The analysis of tumor-specific mutations at the initial diagnostic work-up is usually not complicated, given that the management of cancer patients always requires morphological visualization of transformed cells and thus implies the availability of malignant tissue. However, the detection of actionable mutations acquired during the course of therapy presents a challenge. For example, the management of lung cancer patients, whose tumors progressed during gefitinib, erlotinib or afatinib treatment, involves the analysis of EGFR T790M mutation. The presence of this mutation justifies the administration of osimertinib, while the absence of this substitution calls for other treatment options. Re-biopsy of multiple visceral tumor lumps is often not feasible; therefore, the analysis of EGFR T790M mutation usually relies on liquid biopsy[24,25]. Clinical studies demonstrate that the detection of EGFR T790M mutation in plasma is seriously compromised by the low sensitivity of the test, especially in patients with limited tumor burden[26,27].

This study utilized patients with localized rectal cancer, who had a moderate volume of tumor masses. It is therefore explainable that only 4 out of 9 patients had detectable ctDNA at baseline. These data are comparable with the results obtained in other studies[12,28]. We deliberately focused on rectal cancer disease, as these patients often receive irradiation during the standard preoperative treatment, so no additional interventions were involved within this investigation. We demonstrated that two out of five subjects, who were initially ctDNA-negative, showed the presence of mutated DNA copies in the plasma after the start of the therapy. In addition, 3 out of 4 initially ctDNA-positive subjects experienced a RT-related increase of ctDNA content. The obtained data look promising, so further studies, which involve tumor irradiation not as a part of regular treatment plan, but as an additional intervention aimed to support ctDNA analysis, appear to be justified.

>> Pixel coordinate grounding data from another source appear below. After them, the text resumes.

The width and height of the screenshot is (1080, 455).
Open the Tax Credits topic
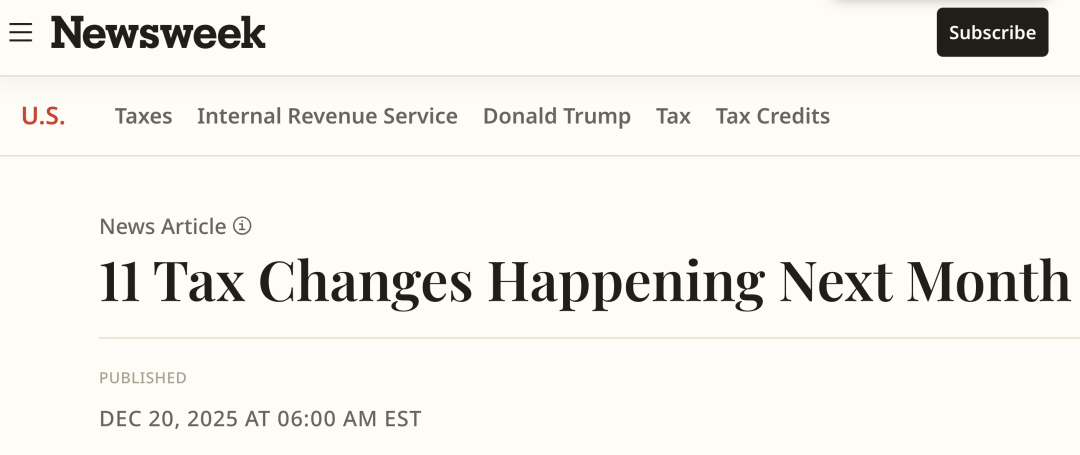click(772, 116)
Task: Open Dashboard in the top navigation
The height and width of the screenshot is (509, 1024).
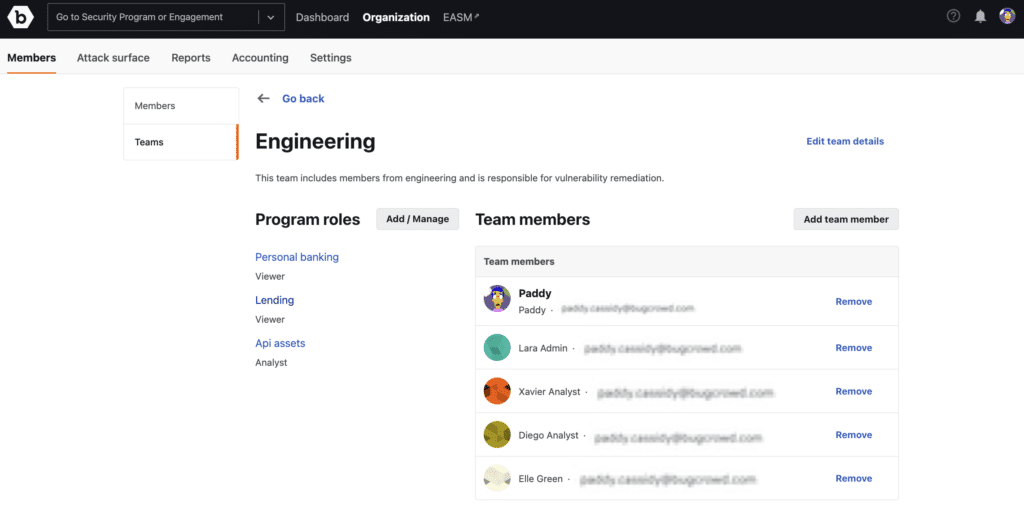Action: pyautogui.click(x=322, y=17)
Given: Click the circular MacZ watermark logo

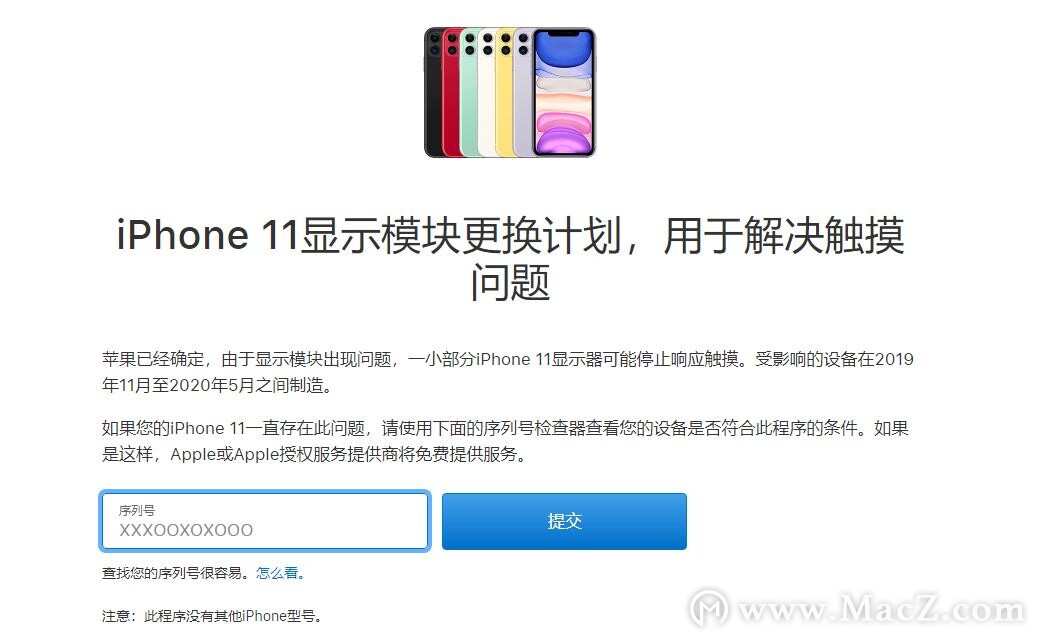Looking at the screenshot, I should point(709,608).
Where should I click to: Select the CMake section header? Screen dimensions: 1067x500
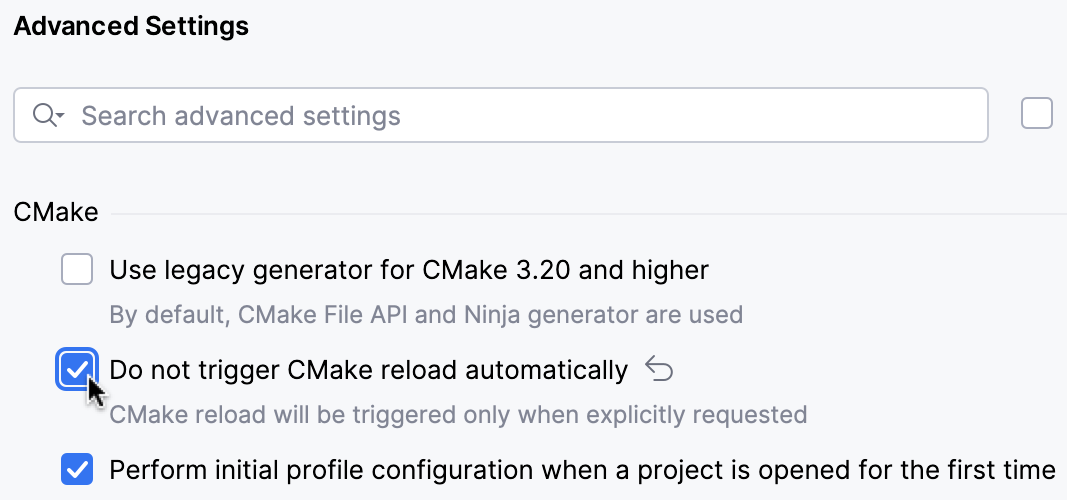56,212
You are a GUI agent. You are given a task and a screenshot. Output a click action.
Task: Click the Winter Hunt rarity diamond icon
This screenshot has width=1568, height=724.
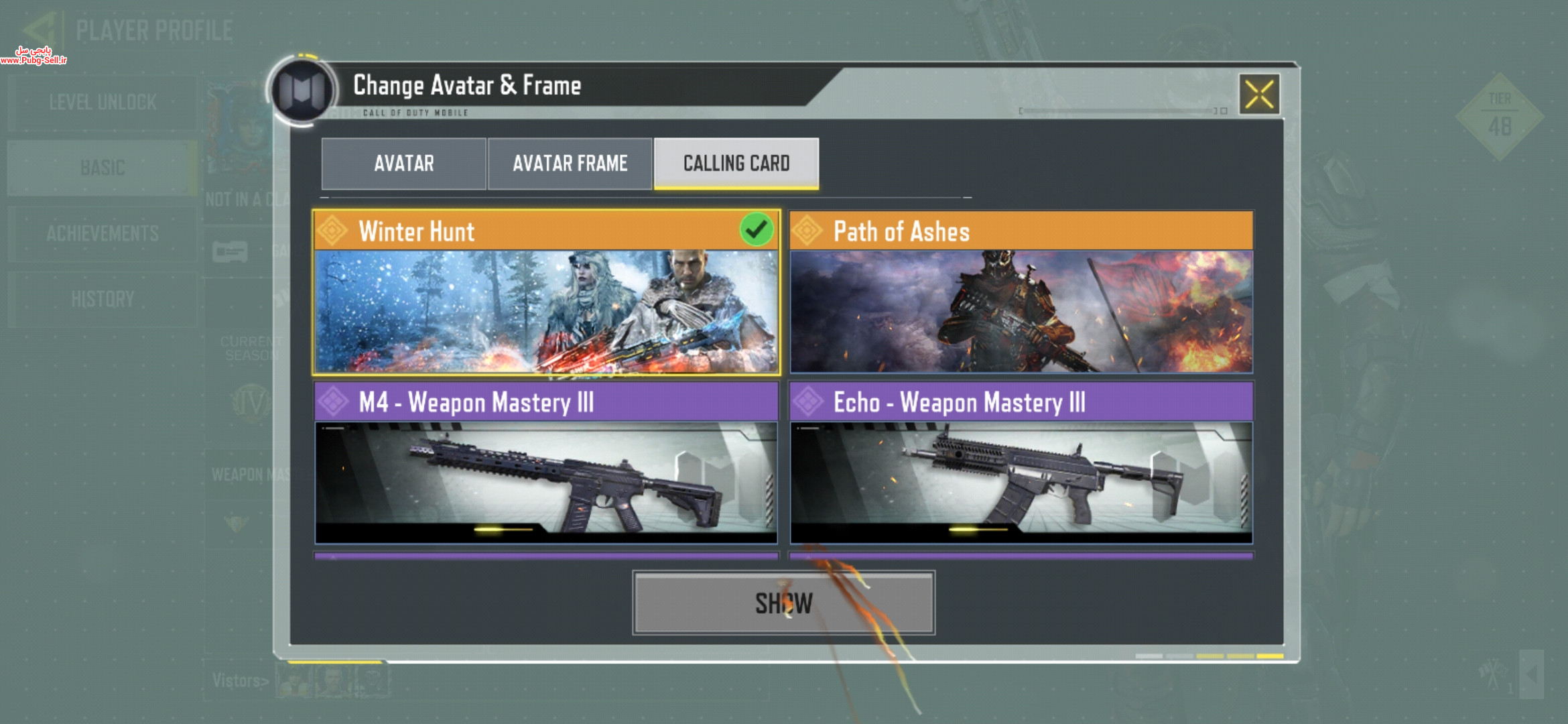click(332, 231)
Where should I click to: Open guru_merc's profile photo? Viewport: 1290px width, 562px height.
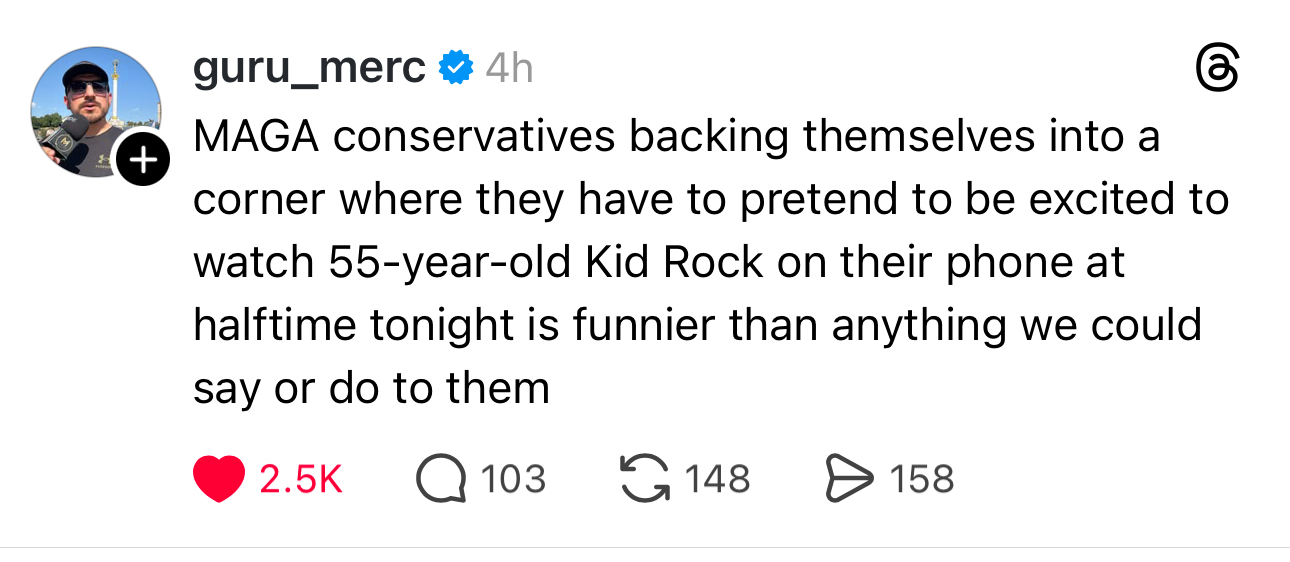click(96, 110)
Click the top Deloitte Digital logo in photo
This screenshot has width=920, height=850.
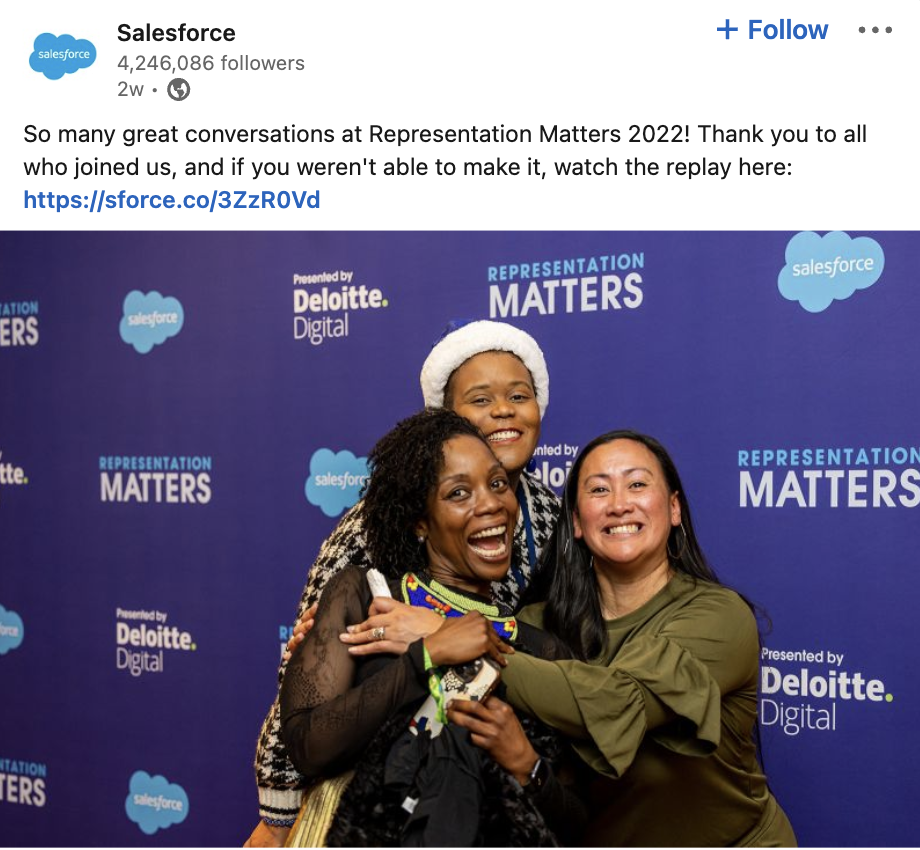coord(340,306)
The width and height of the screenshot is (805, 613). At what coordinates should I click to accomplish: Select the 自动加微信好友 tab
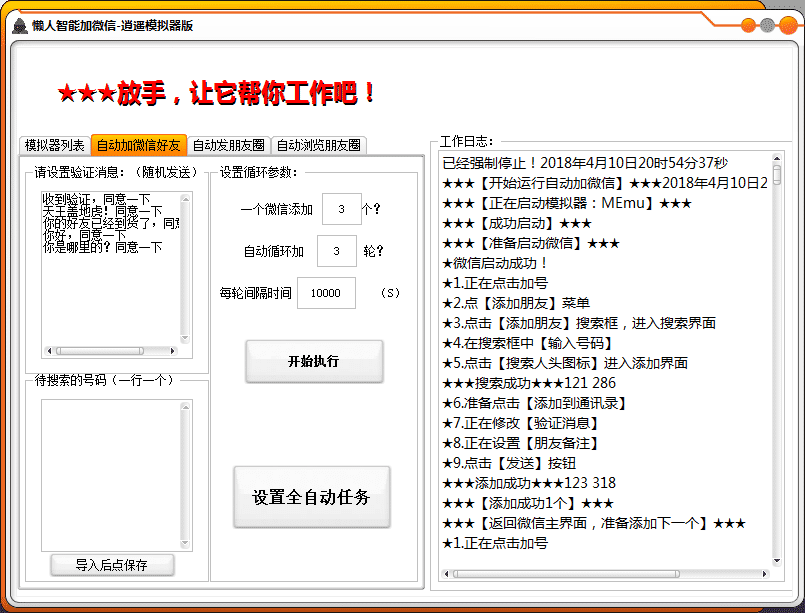[x=140, y=144]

The clinical utility of this approach deserves to be evaluated in lung cancer patients, who demonstrate the disease progression during the therapy by first- or second-generation EGFR inhibitors and therefore require the diagnostic detection of EGFR T790M substitution. It is feasible to organize a prospective study, where the tumor lumps observed in these patients will be subjected to irradiation in order to provoke the release of tumor DNA in the bloodstream. It is essential to minimize the risks of this procedure by considering the anatomic location of targeted tumor foci (particularly, the vicinity of large blood vessels), ensuring a highly precise topical delivery of the irradiation dose and accounting for potentially significant comorbidities. If this intervention was to increase the rate of EGFR T790M allele detection in the plasma while being sufficiently safe, the proposed approach would have significant potential for clinical use.

CONCLUSION

Local tumor irradiation may facilitate the detection of plasma ctDNA. This study calls for a comprehensive evaluation of the clinical feasibility of irradiation-assisted liquid biopsy.

ARTICLE HIGHLIGHTS

Research background

The detection of circulating tumor DNA (ctDNA) is a valuable diagnostic tool, however many cancer patients do not have detectable amount of ctDNA in their plasma.

Research motivation

We evaluated whether tumor irradiation may provoke the release of tumor DNA in the bloodstream and thus improve the efficiency of liquid biopsy.

Research objectives

We have chosen for the study patients with locally advanced rectal cancer as they usually receive preoperative tumor irradiation as a part of standard treatment plan.

Research methods

The study included 9 patients with RAF/RAF mutations. Multiple serial blood draws were taken within first 96 h after the first fraction of radiotherapy. The amount of mutated RAF/RAF copies in the plasma was quantified by the droplet digital PCR.

Research results

Five out of nine patients demonstrated increased ctDNA content at least at some plasma samples obtained after the beginning of radiotherapy.

Research conclusions

Radiotherapy is a promising tool for the improvement of performance of liquid biopsy.

Research perspectives

It is feasible to extend this study to lung cancer patients, who receive tyrosine kinase inhibitors and may experience acquired tumor resistance due to the gain of secondary mutation.